The Colossus has always figured as a masterwork among Francisco Goya's chronicle of human suffering during Spain's war of independence (1808-1812). But now Madrid's Prado museum, which long gave it pride of place, has come closer than ever to acknowledging that Goya didn't paint it. At a June 26 press conference, curators announced the museum would continue its inquiry into the work's authenticity after its investigative team identified the initials A. J. in the painting's lower left corner with the Valencian painter Asensio Juliá, a friend and collaborator of Goya. Though reserving final judgment, the museum had already signaled its doubts earlier this year by excluding The Colossus from its current Goya in Times of War exhibition.
Questions about the painting's attribution have been around for more than a decade, but voicing them has proven difficult. "At a certain point, an artist becomes a mythic national hero, and a painting takes on a life of it's own it becomes sacred," says Manuela Mena, the Prado's chief curator of 18th-century painting and of Goya's work. "When you challenge that, you might as well be challenging religion you're seen as a heretic, and you fall into the hands of the inquisition."
Never more so, perhaps, than when you're dealing with Francisco José de Goya y Lucientes, seen by many as a founding figure of modern art, and by most Spaniards as an icon of nationalism and revolutionary politics. Mena speaks from personal experience. When she was asked to write the catalog description for The Colossus for a Prado's exhibition in 1989, she already had doubts, but she knew that the painting was an untouchable part of Goya's oeuvre. "Less was known about Goya then," says Mena, "and what was known was not to be questioned."
Four years later, while helping curate the Prado's Goya: Fact and Fantasy exhibition, Mena's doubts grew when the painting was cleaned. "When we looked at it closely, free of its lofty presentation in a museum," she says, "it was obvious this painting could not have been done by Goya." Mena and her colleagues removed The Colossus from the 1993 exhibition, but they didn't dare raise the matter in public. "It was too soon," says Mena. "The Colossus was a mythic painting in the academic world, written about by established scholars. To challenge that you have to check out everything very carefully."

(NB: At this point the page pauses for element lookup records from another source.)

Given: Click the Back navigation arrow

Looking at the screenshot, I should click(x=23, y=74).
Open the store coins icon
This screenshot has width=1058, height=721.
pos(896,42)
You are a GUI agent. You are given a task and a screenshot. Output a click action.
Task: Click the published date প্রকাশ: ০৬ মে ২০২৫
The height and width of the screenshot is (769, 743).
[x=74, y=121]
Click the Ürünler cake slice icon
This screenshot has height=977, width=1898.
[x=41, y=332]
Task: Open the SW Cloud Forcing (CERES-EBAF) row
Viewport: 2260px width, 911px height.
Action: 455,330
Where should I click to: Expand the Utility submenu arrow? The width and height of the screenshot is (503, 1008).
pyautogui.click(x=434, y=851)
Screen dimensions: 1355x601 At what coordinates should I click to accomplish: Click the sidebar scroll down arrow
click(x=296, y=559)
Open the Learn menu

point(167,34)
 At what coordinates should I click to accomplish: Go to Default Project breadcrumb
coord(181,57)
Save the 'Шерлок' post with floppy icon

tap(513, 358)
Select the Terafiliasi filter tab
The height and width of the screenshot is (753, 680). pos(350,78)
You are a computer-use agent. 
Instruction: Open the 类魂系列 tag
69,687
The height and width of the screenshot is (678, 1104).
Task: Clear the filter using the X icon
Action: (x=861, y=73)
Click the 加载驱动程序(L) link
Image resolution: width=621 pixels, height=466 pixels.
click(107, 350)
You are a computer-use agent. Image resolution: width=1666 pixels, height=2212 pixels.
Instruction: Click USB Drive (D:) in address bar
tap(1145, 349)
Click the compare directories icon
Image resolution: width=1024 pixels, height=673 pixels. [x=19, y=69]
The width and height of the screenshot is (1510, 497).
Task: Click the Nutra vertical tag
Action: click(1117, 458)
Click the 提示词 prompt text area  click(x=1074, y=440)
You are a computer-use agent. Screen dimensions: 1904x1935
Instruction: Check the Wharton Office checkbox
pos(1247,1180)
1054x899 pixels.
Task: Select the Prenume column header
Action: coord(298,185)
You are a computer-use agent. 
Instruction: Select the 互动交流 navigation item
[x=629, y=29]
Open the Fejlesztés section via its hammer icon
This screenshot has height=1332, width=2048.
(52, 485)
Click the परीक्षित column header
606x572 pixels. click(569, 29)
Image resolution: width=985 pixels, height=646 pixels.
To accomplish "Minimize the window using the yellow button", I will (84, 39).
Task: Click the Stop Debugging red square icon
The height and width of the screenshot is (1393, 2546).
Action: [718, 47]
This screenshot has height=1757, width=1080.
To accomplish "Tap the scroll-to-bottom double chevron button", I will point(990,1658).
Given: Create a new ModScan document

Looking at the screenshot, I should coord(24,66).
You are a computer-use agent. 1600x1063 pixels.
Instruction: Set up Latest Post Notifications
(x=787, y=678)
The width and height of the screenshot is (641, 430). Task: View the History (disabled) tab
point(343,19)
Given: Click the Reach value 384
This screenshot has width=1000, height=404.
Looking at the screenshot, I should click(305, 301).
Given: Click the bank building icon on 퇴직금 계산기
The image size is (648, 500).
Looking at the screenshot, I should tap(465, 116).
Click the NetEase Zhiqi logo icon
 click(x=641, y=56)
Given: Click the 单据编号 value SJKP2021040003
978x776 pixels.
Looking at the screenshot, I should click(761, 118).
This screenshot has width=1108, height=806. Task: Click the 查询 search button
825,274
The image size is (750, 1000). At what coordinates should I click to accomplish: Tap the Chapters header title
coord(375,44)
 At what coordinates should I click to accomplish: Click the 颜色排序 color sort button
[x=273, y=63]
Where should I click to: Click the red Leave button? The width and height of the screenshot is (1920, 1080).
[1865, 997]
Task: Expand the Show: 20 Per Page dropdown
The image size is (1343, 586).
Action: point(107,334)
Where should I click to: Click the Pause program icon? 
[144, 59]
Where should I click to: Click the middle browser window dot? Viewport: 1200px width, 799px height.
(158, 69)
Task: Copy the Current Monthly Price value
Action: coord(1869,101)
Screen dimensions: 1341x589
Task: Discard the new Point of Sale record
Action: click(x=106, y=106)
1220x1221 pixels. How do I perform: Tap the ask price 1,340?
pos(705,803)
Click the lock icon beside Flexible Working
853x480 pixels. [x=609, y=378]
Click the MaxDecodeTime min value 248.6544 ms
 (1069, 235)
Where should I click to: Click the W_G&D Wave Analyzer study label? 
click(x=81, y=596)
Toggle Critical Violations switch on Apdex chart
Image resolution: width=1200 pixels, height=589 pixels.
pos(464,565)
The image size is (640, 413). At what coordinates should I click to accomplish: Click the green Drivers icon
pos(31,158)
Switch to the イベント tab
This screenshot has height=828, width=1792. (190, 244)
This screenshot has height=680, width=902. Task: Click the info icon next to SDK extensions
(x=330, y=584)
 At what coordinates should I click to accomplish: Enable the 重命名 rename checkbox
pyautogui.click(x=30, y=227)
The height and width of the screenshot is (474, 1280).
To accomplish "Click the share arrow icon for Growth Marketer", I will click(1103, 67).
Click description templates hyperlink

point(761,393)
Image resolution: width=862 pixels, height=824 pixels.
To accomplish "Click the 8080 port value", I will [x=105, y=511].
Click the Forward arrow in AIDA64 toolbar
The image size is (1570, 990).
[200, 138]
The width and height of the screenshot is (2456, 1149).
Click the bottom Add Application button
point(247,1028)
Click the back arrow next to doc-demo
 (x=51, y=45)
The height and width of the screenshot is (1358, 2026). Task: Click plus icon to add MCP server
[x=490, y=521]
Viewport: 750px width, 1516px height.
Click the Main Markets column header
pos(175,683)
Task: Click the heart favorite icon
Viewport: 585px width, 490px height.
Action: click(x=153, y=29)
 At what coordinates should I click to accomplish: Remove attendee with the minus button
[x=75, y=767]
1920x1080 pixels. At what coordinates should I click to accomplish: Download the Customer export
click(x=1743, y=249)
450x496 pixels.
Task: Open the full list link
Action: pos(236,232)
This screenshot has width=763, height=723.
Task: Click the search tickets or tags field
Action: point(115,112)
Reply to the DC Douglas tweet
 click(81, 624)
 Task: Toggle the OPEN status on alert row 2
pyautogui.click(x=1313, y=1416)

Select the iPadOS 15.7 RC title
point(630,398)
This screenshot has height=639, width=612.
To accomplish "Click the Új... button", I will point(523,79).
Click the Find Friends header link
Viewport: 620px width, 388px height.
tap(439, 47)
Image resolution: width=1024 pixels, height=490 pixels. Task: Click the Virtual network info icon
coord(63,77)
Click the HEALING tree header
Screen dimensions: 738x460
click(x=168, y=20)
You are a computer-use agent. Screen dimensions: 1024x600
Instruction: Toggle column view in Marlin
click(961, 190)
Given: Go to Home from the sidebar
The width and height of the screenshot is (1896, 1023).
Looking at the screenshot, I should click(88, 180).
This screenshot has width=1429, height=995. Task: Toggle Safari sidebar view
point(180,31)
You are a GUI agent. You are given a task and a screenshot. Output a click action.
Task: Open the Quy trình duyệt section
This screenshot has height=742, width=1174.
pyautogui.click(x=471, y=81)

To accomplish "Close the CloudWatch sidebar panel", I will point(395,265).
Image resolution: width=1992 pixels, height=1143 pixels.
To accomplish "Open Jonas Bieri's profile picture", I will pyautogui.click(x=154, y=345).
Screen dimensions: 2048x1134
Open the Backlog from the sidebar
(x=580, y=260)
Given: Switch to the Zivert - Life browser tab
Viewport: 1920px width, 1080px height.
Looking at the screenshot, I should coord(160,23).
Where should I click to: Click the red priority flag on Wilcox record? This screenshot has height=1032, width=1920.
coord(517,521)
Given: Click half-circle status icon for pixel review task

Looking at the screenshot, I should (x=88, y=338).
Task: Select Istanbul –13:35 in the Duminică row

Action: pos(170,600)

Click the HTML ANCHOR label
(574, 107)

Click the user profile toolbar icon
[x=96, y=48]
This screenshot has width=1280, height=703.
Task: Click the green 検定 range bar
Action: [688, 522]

But in 2001 British expert Juliet Bareau-Wilson, who had also helped with the painting's restoration, reaped the whirlwind when she told an interviewer that "The Colossus was not Goya's work. "We were attacked by the press," says Mena, "by academics defending traditional interpretations, by nationalists for whom Goya was Spain's somber bullfighter, by political liberals for whom Goya was a revolutionary who stood against Napoleon. I understood something of what religious persecution is like."
Though the "A" and the "J" visible on "The Colossus canvas appear to be finally persuading more experts that Juliá is the painting's true author, some still allow for the possibility of Goya's authorship. "Over recent years there has been a veritable cult of a sort of 'Goya code' of looking at scratch marks, odd jottings, odd shapes in old paint and anything that might be hidden just below the surface and making a lot out of it," says University of Essex Goya scholar Sarah Symmons. "Who might have painted a bit of the picture, or all of it, or just doodled on the painting one day when bored who knows?" Nor does Symmons necessarily embrace the argument that the painting's compositional style points to an artist other than Goya. "His prints, which are beyond doubt, often make similar unorthodox visual statements, and, of course one of his most famous prints is a colossus figure," she says.
Now most in the academic art world seem resigned to The Colossus being an inferior work by a Goya imitator. Not just the initials buttress that judgment, but also the coarse depiction of the giant's musculature, the less-than-careful rendition of the surrounding landscape, and the unnatural way in which a soldier is falling from his galloping horse. Symmons still isn't convinced. "Goya did create a number of highly unorthodox works in maturity," she says, "and these works do not always correspond to the way some scholars like to regard him as a more decorous and orthodox artist."
If there is a lesson in the long controversy over The Colossus, says Mena, it's this: "There comes a point when you realize that adoration of art or artists is not good for the pursuit of knowledge. Those two initials on The Colossus have helped us understand better who Goya is and what his work means. That's what's important. You have to keep moving forward with new eyes, without prejudice. Then you see."
Goya is often said to have wondered if people would remember him. "Well," says Symmons, "he died in 1828, and he's even more controversial now than he was then." For geniuses worried about their legacies, controversy isn't always a bad thing.